What the task asks:
In the entries below, find the line with "The height and" and the line with "Task: Select the Fiducials screw icon"; copy them and every line between them exactly, but not the pictures.

───── Information provided ─────

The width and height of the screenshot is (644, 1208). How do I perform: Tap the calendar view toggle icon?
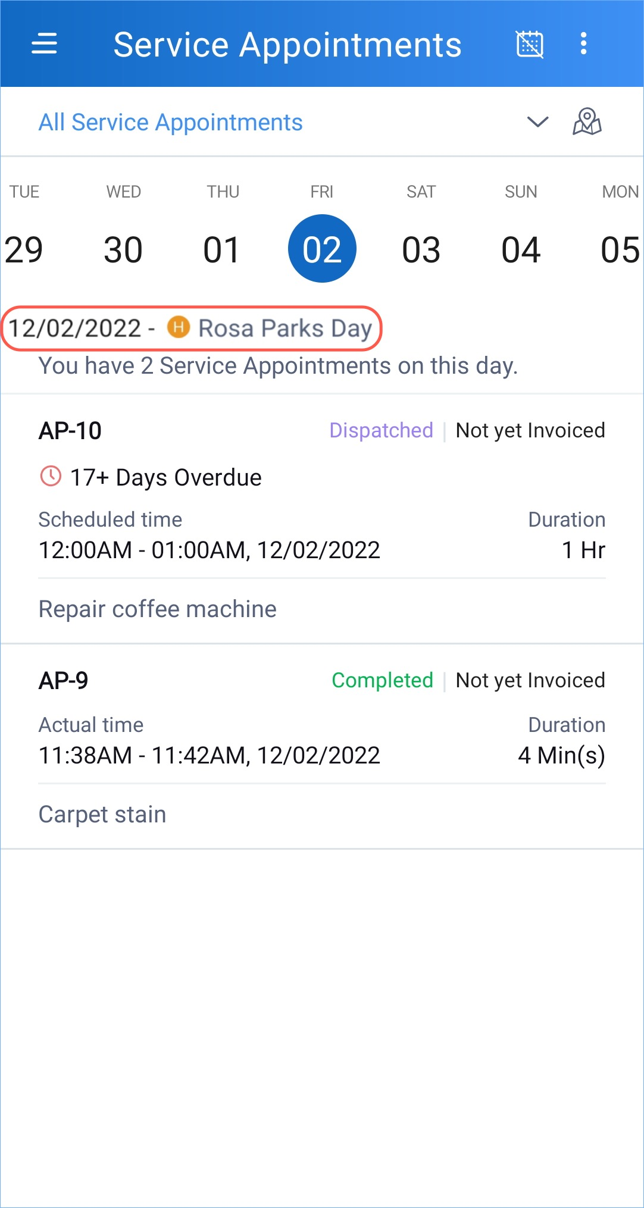pyautogui.click(x=529, y=44)
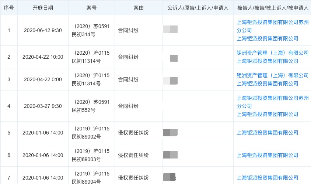
Task: Click the 案号 column header
Action: click(x=91, y=7)
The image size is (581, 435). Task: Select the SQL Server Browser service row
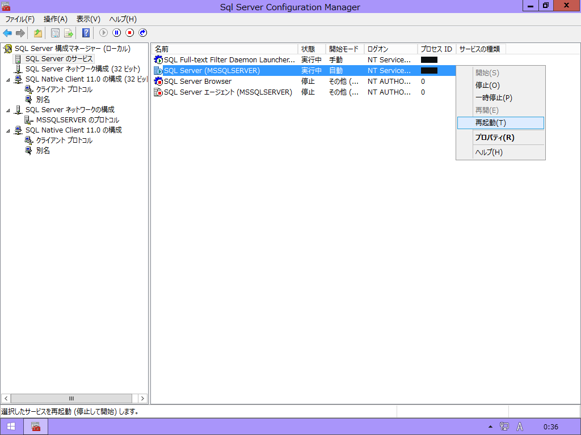point(197,82)
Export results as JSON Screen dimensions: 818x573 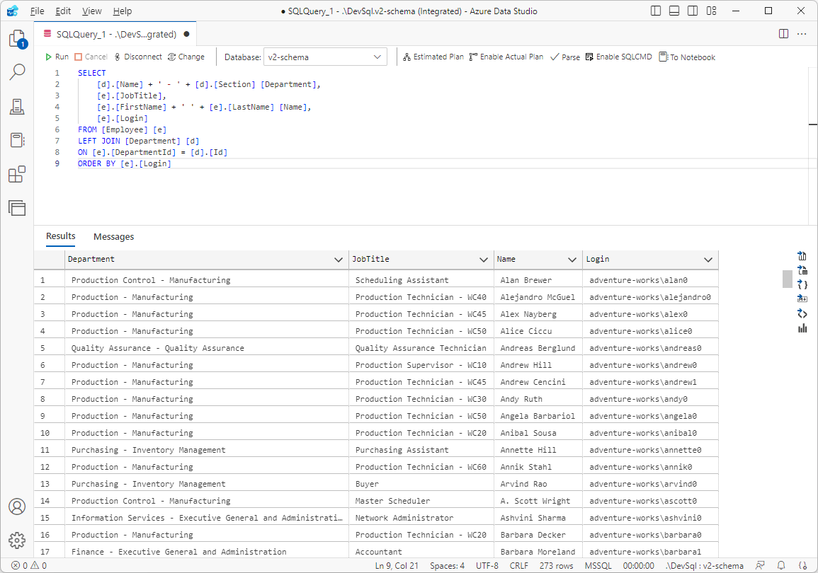[802, 284]
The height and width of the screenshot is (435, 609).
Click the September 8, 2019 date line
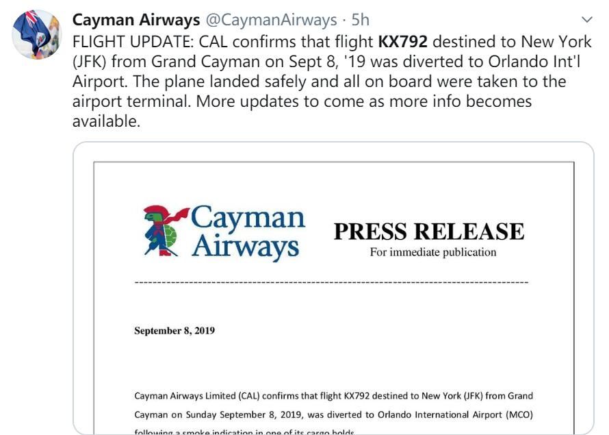pyautogui.click(x=174, y=331)
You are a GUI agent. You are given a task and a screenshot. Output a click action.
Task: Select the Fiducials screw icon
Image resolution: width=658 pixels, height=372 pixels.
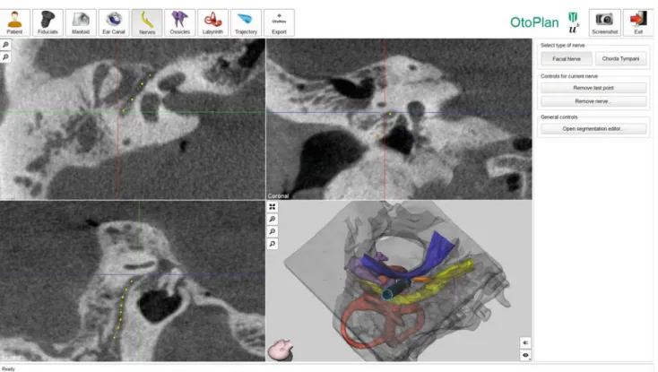(x=48, y=22)
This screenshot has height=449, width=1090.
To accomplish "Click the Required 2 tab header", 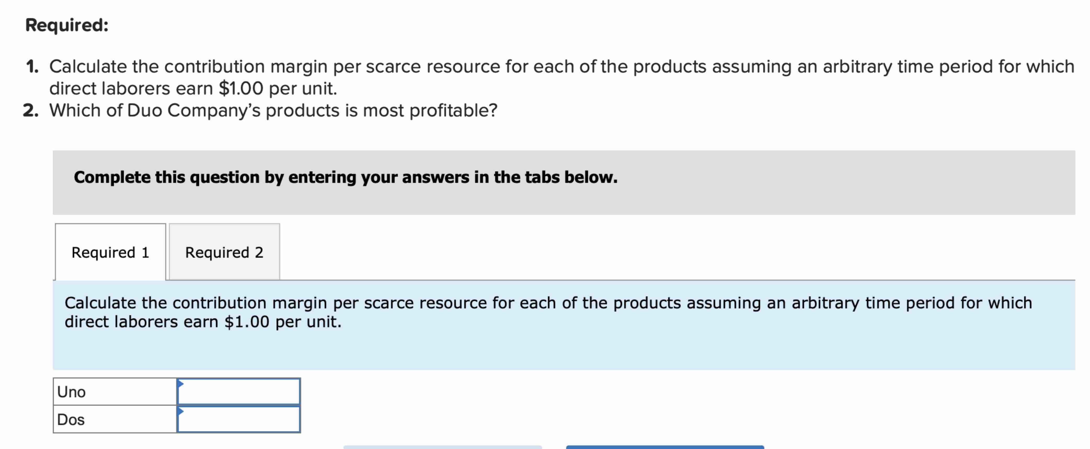I will click(x=224, y=252).
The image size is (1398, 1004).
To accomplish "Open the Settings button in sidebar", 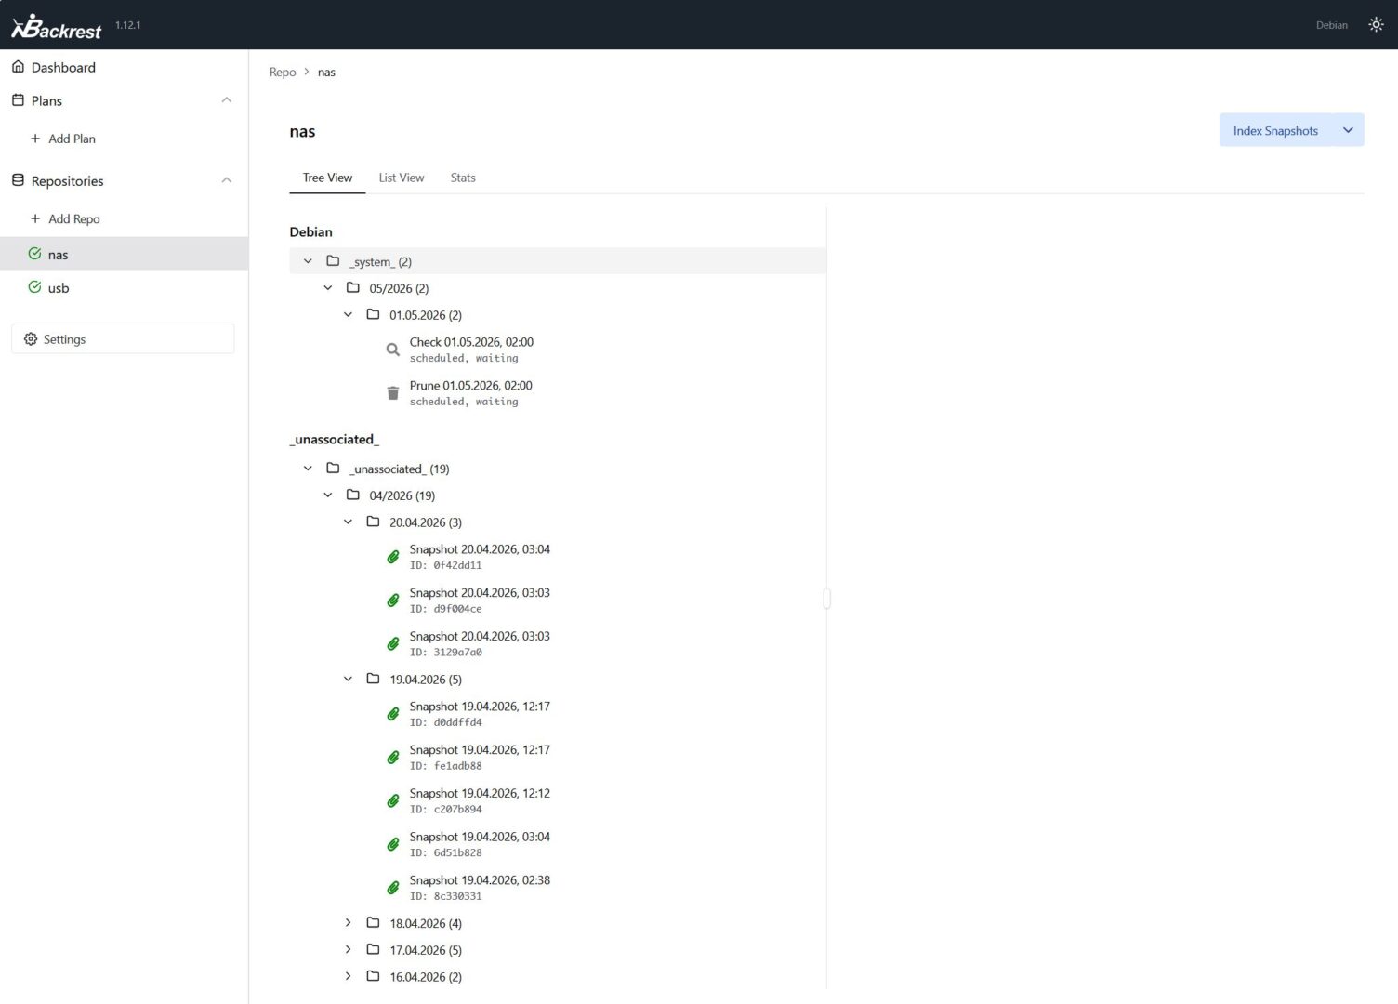I will coord(123,339).
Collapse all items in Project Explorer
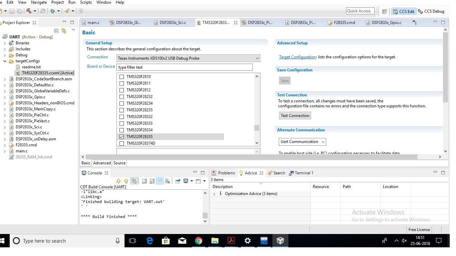456x256 pixels. [56, 31]
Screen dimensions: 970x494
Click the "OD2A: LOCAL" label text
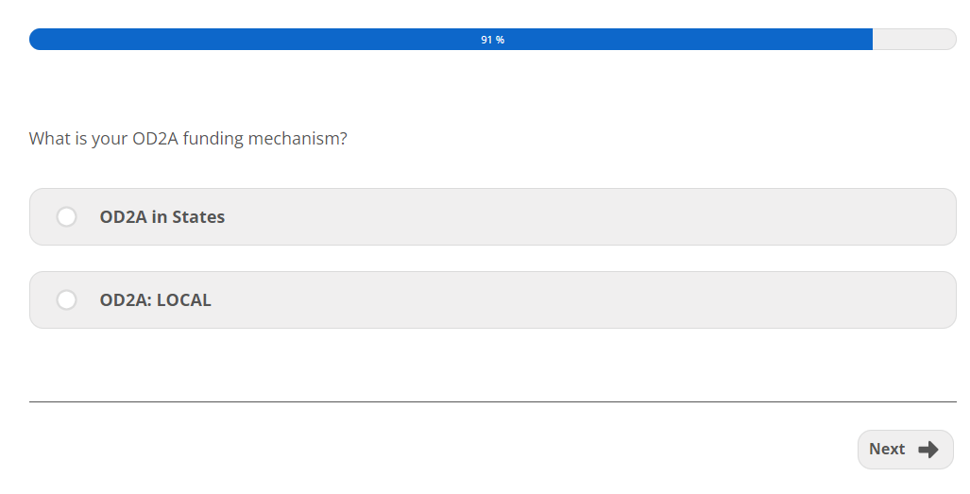(x=155, y=300)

─────

Solution to this task:
The height and width of the screenshot is (435, 609).
Click the September 8, 2019 date line
pyautogui.click(x=174, y=331)
You are a GUI agent. You are given a task and a screenshot. Output a click action.
Task: Select the Fiducials screw icon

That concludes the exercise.